### What you need to do
Count the lines in the data below that include the string "selection", and reply with only the number.

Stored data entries
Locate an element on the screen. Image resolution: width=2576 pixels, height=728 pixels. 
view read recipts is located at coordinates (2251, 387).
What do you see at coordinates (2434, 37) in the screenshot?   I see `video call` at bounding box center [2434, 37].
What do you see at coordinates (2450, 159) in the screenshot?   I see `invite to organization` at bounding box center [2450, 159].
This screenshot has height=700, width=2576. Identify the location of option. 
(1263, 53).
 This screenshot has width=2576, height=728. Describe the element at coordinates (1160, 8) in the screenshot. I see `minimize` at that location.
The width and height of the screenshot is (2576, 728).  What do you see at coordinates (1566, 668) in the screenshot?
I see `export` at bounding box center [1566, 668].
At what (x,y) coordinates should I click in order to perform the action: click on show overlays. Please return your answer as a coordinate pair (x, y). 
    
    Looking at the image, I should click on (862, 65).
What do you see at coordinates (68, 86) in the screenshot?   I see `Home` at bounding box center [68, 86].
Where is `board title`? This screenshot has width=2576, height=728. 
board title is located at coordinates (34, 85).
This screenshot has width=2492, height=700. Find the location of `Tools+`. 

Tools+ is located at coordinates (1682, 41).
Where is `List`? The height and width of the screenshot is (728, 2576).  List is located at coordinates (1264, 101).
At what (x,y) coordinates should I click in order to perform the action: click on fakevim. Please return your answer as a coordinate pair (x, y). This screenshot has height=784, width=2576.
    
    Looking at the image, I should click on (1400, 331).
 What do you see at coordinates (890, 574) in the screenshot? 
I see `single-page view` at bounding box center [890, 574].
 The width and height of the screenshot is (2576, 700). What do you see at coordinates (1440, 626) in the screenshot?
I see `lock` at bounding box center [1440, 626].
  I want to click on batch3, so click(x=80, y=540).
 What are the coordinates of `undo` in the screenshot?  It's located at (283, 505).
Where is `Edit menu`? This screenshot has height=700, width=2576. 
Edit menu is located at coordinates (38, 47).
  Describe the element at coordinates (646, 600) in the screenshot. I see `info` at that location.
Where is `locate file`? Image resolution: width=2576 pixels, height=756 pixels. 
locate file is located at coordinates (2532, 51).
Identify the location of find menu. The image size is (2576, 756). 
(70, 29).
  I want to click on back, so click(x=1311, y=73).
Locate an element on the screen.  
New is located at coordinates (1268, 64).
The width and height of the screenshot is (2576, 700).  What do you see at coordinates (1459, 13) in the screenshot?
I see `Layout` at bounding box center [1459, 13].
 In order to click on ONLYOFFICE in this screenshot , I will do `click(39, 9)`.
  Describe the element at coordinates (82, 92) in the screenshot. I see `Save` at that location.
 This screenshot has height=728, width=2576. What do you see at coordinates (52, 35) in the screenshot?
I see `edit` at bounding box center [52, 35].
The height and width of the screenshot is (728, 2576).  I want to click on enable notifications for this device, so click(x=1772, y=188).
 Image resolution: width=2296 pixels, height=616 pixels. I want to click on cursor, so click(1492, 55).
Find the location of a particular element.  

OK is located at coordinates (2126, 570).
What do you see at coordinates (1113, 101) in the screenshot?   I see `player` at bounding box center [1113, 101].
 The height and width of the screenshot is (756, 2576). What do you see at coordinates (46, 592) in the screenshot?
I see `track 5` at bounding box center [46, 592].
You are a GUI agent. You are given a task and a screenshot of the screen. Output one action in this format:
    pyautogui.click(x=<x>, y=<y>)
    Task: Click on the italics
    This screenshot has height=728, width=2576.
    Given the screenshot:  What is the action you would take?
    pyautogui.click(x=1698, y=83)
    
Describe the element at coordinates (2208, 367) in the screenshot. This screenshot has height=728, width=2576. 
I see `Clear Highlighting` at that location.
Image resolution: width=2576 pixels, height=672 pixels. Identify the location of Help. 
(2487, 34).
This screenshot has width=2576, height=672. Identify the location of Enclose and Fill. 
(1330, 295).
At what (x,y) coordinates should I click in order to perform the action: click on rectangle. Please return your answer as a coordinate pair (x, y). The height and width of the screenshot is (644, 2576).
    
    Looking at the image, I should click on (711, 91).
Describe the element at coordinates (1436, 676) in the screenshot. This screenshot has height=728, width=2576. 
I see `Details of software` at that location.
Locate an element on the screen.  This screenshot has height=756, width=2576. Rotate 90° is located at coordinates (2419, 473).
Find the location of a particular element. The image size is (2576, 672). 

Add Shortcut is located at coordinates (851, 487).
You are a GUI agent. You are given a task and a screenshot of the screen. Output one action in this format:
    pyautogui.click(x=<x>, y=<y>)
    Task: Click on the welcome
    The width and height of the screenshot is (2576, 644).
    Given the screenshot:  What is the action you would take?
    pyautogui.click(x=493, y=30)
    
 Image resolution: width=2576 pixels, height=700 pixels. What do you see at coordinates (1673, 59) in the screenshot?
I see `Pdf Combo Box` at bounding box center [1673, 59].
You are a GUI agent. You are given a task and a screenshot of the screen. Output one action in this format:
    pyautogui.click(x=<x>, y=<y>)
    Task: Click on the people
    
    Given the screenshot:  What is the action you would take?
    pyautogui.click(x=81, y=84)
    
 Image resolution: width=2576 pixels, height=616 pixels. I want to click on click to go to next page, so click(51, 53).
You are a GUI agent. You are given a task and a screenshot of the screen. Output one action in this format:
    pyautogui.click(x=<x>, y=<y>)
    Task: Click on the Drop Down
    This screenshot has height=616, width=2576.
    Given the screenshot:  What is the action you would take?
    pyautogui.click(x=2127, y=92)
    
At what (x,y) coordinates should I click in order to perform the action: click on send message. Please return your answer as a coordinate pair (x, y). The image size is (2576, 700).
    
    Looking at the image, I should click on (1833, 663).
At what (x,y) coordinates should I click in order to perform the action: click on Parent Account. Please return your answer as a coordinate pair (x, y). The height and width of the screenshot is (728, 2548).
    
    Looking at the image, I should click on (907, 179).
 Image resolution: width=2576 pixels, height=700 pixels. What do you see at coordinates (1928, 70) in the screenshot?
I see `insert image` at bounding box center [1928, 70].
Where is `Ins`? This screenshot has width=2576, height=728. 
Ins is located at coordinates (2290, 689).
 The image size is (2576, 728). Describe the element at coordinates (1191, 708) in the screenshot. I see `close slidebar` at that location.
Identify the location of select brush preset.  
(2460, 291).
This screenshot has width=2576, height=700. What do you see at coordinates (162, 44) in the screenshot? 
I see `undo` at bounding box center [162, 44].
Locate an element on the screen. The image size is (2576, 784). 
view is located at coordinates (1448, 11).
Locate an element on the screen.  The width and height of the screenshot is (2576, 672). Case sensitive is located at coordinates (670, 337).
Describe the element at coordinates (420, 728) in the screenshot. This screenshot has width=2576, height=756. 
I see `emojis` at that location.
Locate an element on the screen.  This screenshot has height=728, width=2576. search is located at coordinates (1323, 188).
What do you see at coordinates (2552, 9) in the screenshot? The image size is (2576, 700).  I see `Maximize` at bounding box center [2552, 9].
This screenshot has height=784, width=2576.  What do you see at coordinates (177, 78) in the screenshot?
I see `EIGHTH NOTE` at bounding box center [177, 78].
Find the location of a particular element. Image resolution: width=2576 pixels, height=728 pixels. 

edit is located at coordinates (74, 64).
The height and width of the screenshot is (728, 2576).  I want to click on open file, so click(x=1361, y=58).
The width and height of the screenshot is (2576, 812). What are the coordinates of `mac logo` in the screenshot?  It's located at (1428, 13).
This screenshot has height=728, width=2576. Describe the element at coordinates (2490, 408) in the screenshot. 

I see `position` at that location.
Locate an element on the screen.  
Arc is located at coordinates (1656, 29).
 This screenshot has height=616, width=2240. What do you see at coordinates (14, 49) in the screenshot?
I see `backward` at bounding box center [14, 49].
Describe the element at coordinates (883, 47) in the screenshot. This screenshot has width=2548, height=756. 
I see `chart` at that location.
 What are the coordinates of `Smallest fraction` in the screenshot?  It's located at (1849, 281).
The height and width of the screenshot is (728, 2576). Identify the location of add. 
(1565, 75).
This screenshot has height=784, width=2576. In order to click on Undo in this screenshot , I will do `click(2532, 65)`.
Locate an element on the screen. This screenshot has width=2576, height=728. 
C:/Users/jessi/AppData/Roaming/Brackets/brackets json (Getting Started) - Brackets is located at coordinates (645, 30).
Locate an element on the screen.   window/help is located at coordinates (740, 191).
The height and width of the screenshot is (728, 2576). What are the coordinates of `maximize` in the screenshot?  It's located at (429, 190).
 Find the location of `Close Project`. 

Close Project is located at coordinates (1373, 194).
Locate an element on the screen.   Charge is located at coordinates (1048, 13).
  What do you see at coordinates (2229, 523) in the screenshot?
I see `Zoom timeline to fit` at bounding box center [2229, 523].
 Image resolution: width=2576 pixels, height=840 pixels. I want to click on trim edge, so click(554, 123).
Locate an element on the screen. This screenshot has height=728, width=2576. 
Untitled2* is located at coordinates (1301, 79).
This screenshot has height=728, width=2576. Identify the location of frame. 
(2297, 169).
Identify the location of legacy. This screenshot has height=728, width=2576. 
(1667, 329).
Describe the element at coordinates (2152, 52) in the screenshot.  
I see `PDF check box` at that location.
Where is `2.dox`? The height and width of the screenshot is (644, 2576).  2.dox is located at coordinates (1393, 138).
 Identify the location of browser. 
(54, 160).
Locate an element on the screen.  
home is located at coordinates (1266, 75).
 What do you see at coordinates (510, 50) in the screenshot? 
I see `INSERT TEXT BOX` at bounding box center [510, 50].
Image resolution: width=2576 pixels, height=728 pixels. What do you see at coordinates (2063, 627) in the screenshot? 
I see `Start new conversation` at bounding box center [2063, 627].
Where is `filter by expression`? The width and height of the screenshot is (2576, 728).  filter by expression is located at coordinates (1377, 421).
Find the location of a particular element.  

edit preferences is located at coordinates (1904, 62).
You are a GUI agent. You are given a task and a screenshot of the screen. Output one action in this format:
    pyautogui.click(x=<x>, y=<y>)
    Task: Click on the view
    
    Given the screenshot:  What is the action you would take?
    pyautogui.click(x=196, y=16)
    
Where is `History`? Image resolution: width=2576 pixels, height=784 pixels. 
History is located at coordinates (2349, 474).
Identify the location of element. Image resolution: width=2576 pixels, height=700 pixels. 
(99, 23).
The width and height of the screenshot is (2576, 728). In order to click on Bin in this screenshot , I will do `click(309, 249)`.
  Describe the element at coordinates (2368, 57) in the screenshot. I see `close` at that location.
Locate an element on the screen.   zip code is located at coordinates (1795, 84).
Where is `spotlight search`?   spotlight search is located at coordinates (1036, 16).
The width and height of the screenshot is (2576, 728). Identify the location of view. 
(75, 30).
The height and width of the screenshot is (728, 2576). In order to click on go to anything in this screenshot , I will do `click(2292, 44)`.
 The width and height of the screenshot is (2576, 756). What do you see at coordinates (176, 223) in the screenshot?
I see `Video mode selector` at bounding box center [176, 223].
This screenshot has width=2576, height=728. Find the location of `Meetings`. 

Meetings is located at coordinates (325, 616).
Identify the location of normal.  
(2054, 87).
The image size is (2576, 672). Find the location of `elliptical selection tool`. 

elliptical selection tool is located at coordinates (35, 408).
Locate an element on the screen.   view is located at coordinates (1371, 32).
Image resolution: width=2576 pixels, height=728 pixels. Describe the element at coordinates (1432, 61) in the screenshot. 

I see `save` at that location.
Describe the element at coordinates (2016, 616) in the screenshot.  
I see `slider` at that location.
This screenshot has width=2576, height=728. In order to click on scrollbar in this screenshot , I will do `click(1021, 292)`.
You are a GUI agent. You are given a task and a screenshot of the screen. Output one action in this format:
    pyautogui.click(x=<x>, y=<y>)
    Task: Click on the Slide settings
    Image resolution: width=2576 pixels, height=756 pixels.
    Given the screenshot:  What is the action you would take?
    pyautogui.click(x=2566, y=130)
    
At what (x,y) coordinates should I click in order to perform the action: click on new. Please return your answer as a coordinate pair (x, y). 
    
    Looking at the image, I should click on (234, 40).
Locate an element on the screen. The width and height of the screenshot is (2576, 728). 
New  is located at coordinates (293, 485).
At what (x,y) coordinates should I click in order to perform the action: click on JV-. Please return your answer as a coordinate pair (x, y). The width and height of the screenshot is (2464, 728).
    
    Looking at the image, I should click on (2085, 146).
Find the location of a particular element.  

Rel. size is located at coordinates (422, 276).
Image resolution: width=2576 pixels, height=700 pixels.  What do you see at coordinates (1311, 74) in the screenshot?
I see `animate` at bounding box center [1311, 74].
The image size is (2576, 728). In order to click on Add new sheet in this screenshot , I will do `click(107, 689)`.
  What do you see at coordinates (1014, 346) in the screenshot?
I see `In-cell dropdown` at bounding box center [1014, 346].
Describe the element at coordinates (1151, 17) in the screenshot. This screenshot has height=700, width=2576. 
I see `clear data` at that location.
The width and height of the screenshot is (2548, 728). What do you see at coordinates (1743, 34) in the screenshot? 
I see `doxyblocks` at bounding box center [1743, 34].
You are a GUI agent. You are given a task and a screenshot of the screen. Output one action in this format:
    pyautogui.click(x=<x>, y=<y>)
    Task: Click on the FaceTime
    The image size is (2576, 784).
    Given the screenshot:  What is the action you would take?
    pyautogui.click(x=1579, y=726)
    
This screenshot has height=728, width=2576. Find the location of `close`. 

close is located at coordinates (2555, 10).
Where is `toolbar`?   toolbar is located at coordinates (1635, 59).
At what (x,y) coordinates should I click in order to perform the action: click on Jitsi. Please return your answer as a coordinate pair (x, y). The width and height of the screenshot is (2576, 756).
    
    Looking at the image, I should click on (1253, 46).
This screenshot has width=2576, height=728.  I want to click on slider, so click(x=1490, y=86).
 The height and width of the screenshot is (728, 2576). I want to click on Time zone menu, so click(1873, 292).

### Output of the exercise
2